PrimeIntellect-ai · S1ro1 · Jun 3, 2026 · Jun 3, 2026
diff --git a/CHANGELOG.md b/CHANGELOG.md
@@ -2,6 +2,7 @@
 
 Documenting **breaking** configuration changes — renamed, removed, or moved fields that require users to update existing configs.
 
+- **`client.dp_rank_count` removed**: With external-LB data parallelism each DP rank is its own endpoint (one `client.base_url` per rank), so the client no longer pins a rollout to an internal DP shard via the `X-data-parallel-rank` header.

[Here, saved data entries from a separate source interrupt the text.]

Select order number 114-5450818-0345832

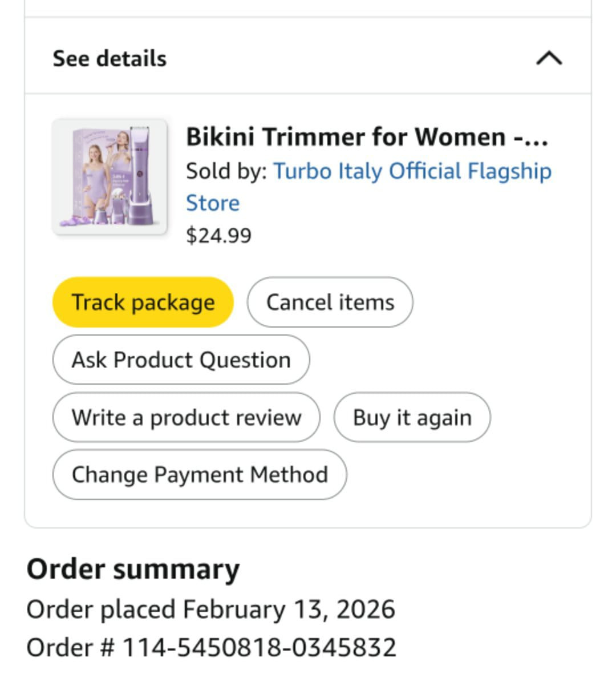point(260,647)
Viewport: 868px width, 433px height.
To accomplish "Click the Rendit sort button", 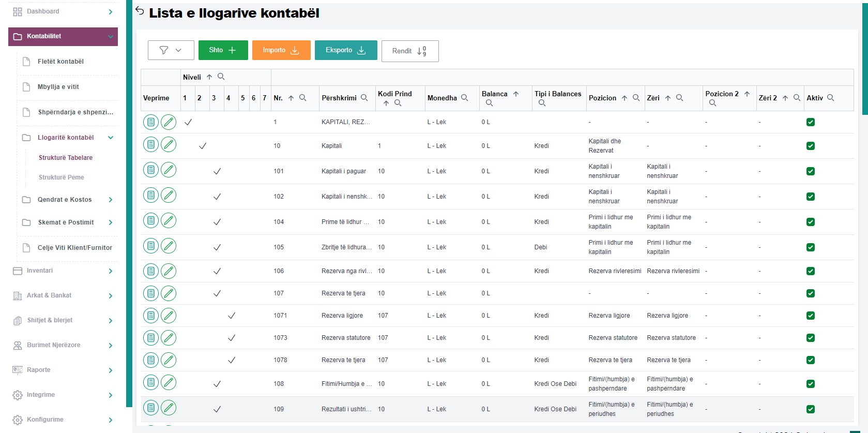I will [409, 51].
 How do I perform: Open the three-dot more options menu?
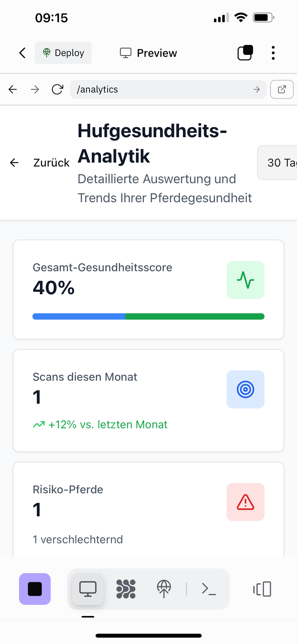point(273,53)
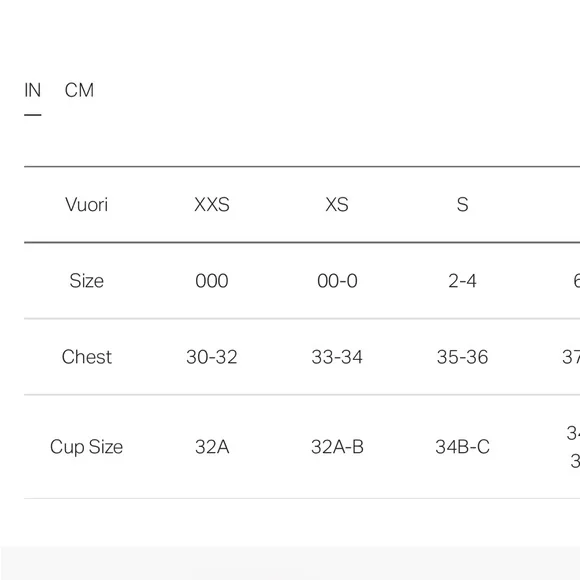This screenshot has height=580, width=580.
Task: Select the 2-4 size cell
Action: coord(462,281)

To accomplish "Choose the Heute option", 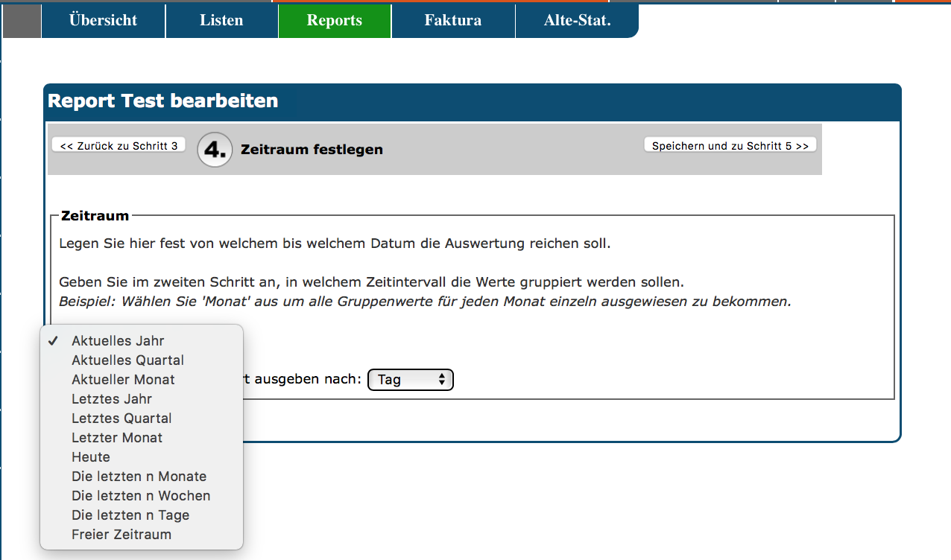I will point(91,457).
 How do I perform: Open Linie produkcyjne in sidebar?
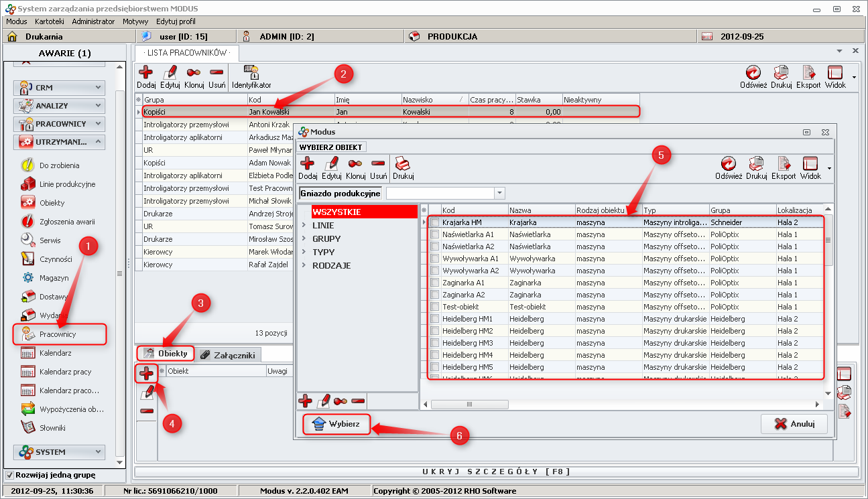[67, 184]
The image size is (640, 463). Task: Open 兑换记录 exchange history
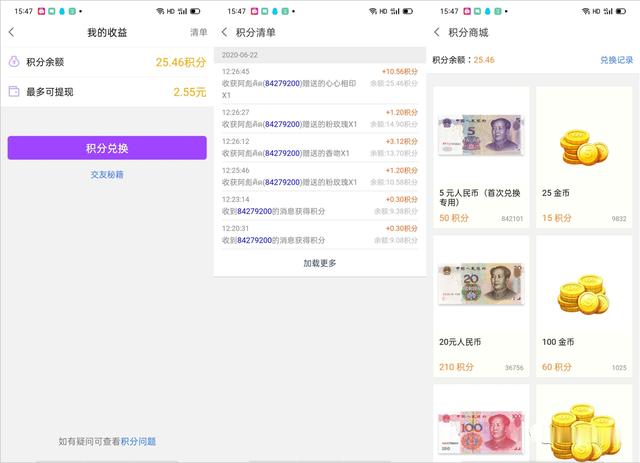click(616, 60)
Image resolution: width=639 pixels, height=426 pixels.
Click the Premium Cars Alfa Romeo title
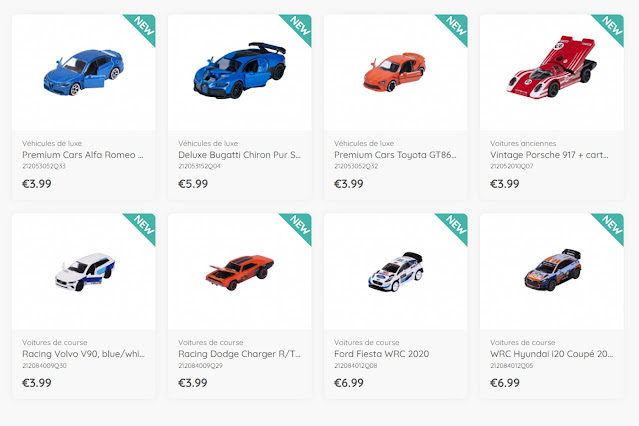pos(83,155)
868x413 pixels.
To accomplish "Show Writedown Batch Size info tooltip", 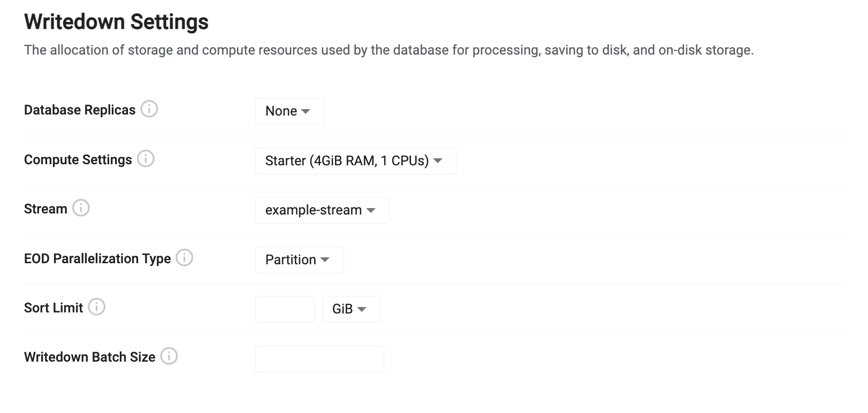I will click(x=169, y=356).
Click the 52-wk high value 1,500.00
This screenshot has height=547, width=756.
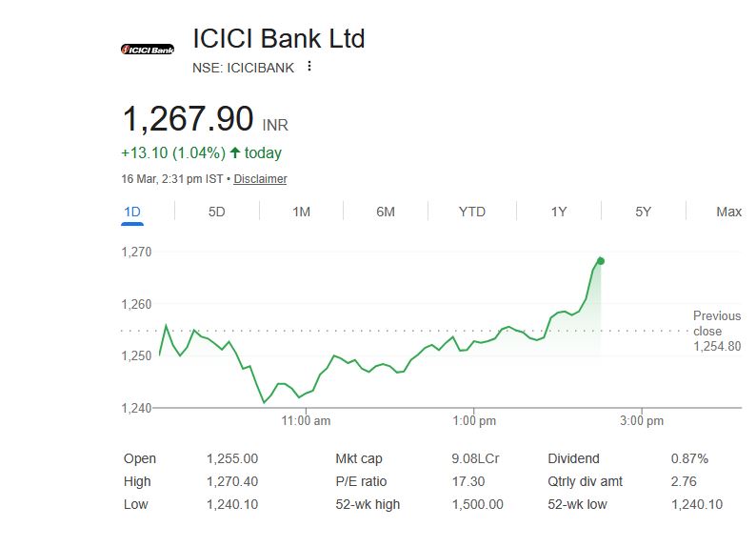pyautogui.click(x=477, y=504)
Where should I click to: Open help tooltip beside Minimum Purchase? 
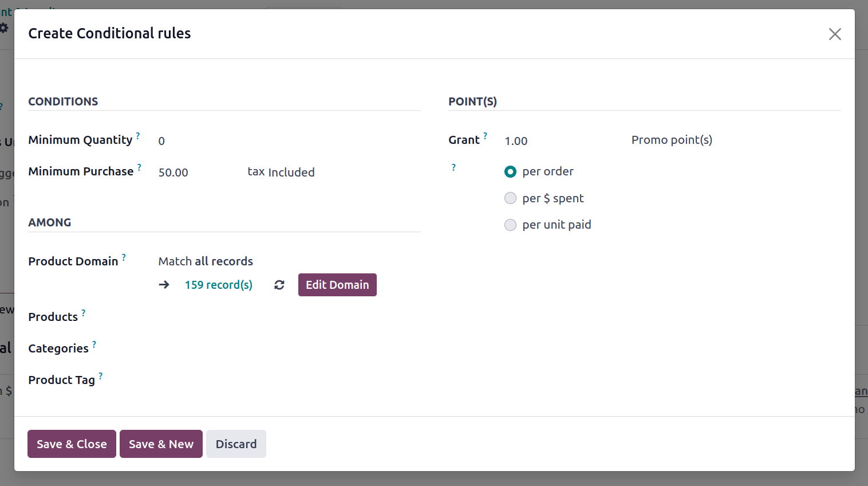click(x=139, y=167)
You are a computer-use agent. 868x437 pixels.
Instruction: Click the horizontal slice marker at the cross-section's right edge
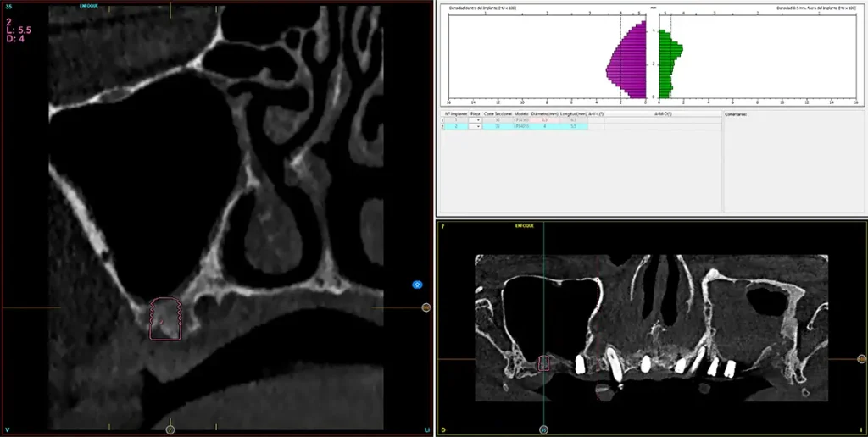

The `[orchestrator.student.client] dp_rank_count` field (and its per-rank client expansion) is gone — the router load-balances across the per-rank endpoints. Existing configs setting `dp_rank_count` must drop it (`extra="forbid"` rejects it); there is nothing to migrate. (2026-06-03)
 - **`inference.kv_cache_offload.cpu_bytes` removed → discriminated `type` config**: The flat `[inference.kv_cache_offload]` block with a single `cpu_bytes` field is replaced by a backend-discriminated union with composable `cpu`/`disk` tiers. Migrate native CPU offload from `[inference.kv_cache_offload]\ncpu_bytes = N` to `[inference.kv_cache_offload]\ntype = "native"` plus `[inference.kv_cache_offload.cpu]\nnum_bytes = N`. A `type = "mooncake"` backend (per-node distributed store; multi-node/SLURM only) and an optional `[inference.kv_cache_offload.disk]\npath = "..."` tier (layered behind cpu) are also available. `extra="forbid"` rejects the old `cpu_bytes` key, so existing configs must migrate. (2026-06-02)
 - **Orchestrator async-pipeline rewrite** (collection of removals/renames). The orchestrator was rewritten to overlap train/eval rollouts on a shared concurrency limiter; several config fields were removed or renamed.
   - **`orchestrator.seed` removed**: was only consumed by the deleted buffer; no replacement.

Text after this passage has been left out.